When he took part in 2022, which he won, his preparation in the winter and spring was not ideal due to injury. How does he see himself today in comparison? “Because of the back problems, the preparation last year was atypical. But in the end I showed my best performance that day. Now I have the feeling that I am better prepared for the track. In 2022 I also rode with a slightly less wide base. Then the peak – that is, the top form – doesn’t last as long. At Paris-Roubaix, my legs weren’t quite as good. Hopefully that will be different this year.”

“The Sanremo victory takes the pressure off”
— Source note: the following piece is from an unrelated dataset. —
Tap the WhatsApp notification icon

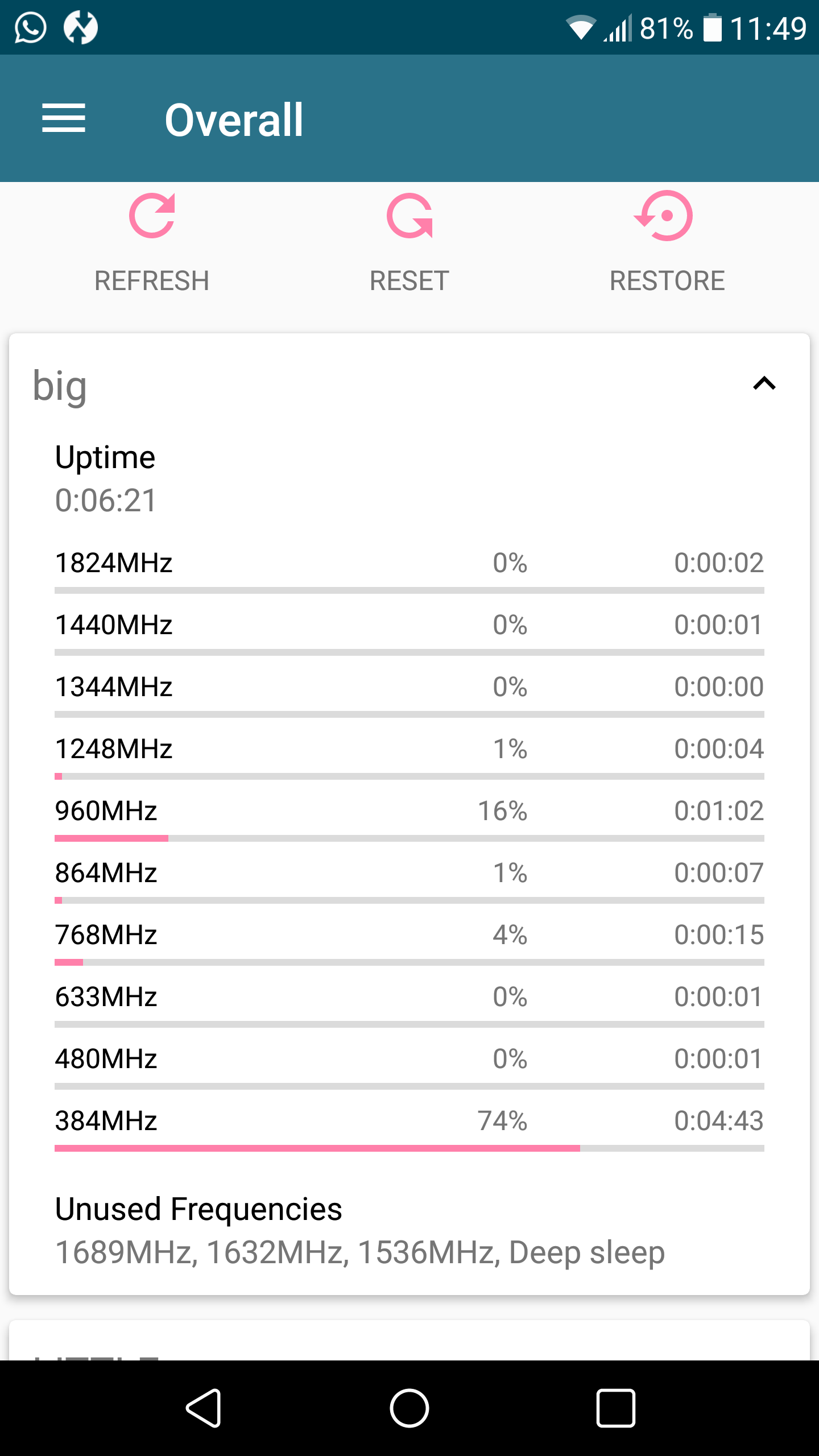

Unlike his rivals, his success at Milan-Sanremo means he’s already won a major one-day race and can compete more liberated. “In any case, winning Sanremo takes the pressure off for the Ronde and Roubaix. When you’ve won a Monument, you ride much more relaxed afterwards. But that doesn’t mean I’m any less ambitious.”

Asked hypothetically which races he would prefer to win in 2023 if he only had one chance, he replied, “If I really had to choose, it would be Paris-Roubaix. Simply because I haven’t won that yet.”